For display purposes, UTF-8 vs. UTF-16 is going to be such a miniscule difference that it's not worth the potential portability bugs to try to optimize for speed. You're talking about at most 30000 characters of text on screen at once. If that's entirely stored in UTF-8, and entirely rendered in UTF-16, and the conversion takes an insane 100 cycles per character on average, you're still using less than 0.1% of a single core of a modern desktop CPU.
If you got into the 1%+ range, I could see justifying some attention to speed, but otherwise...
Less wasteful of computer time, but more wasteful of developer time. And, given that the comment is advocating a more complex strategy for using strings with different encodings rather than the simple one given in the story, probably more error-prone too.
The advocating strategy is simpler: UTF8 strings are a lot easier to handle than UCS2. What is complex is that windows API is inconsistent and more oriented toward UCS2.
You do realise that drawing the characters to the screen is an order of magnitude (at least) slower than grabbing some heap memory, doing a string conversion and freeing the memory, right? You don't even need to allocate memory - you can have a constant small thread-local buffer of, say, 1kb that you reuse for these conversions.
Take a simple example of an app that generates a bunch of logs that need to be displayed to the user.
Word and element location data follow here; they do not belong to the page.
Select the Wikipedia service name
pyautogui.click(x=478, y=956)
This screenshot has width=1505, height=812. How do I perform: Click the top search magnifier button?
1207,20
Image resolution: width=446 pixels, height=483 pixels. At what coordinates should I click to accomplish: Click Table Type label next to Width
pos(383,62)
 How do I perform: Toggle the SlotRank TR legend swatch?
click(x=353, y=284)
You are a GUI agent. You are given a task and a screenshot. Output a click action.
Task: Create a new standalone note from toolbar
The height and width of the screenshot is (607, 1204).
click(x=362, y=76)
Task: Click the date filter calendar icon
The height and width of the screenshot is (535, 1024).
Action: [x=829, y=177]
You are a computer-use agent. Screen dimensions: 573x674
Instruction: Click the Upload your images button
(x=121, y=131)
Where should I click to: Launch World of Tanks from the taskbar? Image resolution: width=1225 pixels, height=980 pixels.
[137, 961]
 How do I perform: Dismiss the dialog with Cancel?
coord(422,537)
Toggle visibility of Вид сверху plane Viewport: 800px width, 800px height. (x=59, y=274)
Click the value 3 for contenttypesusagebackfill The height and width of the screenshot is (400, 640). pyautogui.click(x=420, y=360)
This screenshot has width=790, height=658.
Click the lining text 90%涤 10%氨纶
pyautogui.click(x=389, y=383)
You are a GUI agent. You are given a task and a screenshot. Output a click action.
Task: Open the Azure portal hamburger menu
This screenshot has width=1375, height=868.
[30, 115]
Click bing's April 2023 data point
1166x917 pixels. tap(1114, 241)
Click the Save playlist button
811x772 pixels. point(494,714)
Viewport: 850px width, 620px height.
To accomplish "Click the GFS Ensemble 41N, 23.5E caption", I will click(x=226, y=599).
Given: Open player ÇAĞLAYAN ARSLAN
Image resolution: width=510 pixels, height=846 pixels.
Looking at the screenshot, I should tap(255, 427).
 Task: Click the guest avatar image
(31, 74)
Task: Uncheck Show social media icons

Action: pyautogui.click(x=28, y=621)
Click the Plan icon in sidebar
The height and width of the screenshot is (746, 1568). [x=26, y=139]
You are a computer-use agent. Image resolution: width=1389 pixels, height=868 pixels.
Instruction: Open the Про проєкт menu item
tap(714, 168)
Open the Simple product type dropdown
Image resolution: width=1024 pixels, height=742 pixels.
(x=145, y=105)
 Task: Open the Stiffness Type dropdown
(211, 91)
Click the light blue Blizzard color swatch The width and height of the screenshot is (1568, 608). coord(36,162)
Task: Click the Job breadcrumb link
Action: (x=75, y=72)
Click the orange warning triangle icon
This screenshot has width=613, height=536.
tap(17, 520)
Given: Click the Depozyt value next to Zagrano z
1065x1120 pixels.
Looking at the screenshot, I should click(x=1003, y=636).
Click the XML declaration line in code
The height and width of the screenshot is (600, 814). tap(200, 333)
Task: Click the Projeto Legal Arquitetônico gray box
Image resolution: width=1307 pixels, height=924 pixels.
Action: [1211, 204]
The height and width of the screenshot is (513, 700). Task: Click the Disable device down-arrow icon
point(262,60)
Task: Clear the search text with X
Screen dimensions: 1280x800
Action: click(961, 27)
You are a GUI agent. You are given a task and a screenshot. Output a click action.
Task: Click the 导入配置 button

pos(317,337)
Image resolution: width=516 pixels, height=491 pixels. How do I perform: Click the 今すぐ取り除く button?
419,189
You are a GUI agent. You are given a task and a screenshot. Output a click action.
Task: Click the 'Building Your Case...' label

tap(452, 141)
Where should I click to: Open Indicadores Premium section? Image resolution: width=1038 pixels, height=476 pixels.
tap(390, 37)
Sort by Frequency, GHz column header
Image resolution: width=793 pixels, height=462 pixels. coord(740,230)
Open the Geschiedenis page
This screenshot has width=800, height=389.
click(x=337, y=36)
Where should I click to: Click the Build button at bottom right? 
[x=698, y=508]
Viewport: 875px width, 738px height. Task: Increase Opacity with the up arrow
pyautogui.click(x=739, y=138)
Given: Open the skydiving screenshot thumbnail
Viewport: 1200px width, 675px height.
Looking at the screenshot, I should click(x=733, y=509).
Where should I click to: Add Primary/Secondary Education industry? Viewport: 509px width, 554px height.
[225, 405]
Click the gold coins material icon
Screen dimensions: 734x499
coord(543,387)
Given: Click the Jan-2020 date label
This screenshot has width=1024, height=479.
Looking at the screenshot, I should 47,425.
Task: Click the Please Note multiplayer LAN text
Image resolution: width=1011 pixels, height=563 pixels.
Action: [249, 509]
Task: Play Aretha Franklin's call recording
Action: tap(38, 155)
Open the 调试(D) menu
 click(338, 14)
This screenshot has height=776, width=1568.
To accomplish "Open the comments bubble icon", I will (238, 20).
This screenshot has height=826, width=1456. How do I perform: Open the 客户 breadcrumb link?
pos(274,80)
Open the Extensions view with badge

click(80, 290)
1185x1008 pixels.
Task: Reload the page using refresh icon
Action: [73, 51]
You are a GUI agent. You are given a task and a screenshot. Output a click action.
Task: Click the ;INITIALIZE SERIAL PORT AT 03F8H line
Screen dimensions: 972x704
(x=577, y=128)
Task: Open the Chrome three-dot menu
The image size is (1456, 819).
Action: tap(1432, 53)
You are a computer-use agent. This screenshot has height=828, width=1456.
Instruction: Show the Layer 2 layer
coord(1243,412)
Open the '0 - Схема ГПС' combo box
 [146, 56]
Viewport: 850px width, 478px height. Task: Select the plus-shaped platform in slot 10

If you are to follow article's recommendations, you'd have these logs generated and stored in UTF8. Then, only when they are about to be displayed on the screen you'd convert them to UTF16. Now, say, you have a custom control that renders log entries. Furthermore, let's imagine a user who sits there and hits PgUp, PgDown, PgUp, PgDown repeatedly.
On every keypress the app will run a bunch of strings through MultiByteToWideChar() to do the conversion (and whatever else fluff that comes with any boost/stl wrappers), feed the result to DrawText() and then discard wstrings, triggering a bunch of heap operation along the way. And you'd better hope latter doesn't cause heap wobble across a defrag threshold.
Is your code as sublime as it gets? Check. Does it look like it's written by over-enlightened purists? You bet. Just look at this "advice" from the page -
This marvel passes a constant string to widen() to get another constant string to pass to an API call. Just because the code is more kosher without that goddamn awful L prefix. Extra CPU cycles? Bah. A couple of KB added to the .exe due to inlining? Who cares. But would you just look at how zen the code is. tl;dr - keeping as much text as possible in UTF8 in a Windows app is a good idea, but just make sure not to take it to the extremes.